[Input Boundary: Start]
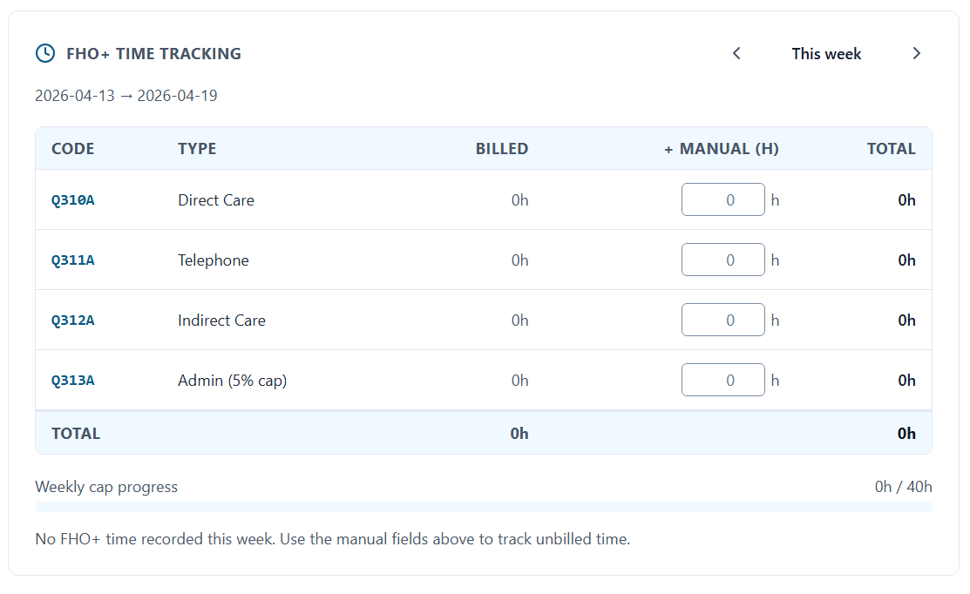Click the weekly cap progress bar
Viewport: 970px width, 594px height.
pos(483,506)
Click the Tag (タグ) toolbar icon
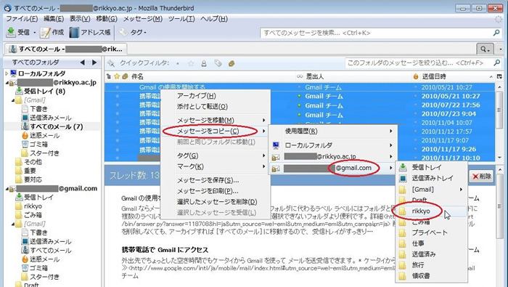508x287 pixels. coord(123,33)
[Input Boundary: End]
[Input Boundary: Start]
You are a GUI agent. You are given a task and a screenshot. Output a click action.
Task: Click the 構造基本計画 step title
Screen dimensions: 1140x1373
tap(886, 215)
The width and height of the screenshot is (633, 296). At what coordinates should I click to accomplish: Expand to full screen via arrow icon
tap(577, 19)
[Input Boundary: End]
[Input Boundary: Start]
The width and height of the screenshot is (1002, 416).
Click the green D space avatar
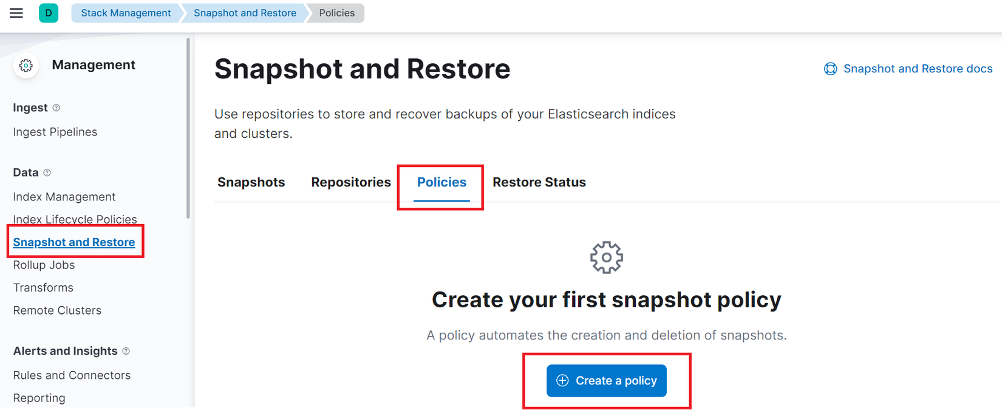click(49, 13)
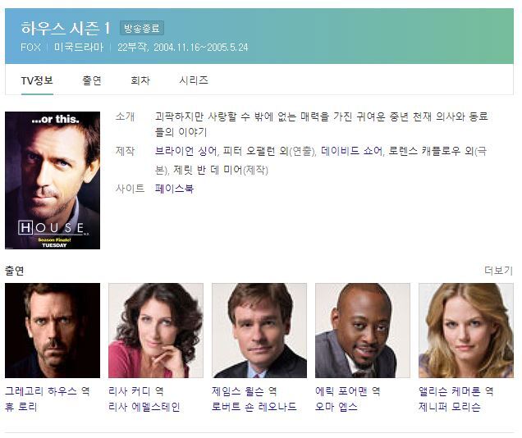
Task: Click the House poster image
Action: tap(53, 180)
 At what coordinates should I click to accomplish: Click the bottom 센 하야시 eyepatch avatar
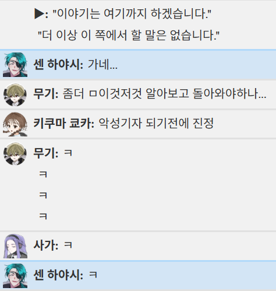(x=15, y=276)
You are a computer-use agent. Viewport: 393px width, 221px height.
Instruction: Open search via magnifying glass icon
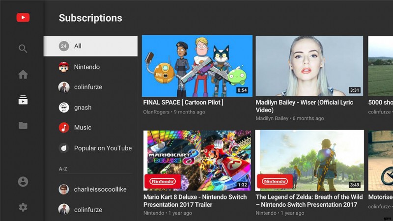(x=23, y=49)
[Input Boundary: End]
Activity | Work out how many lines in the records include "agent". Only the number should be given.

Response area | 2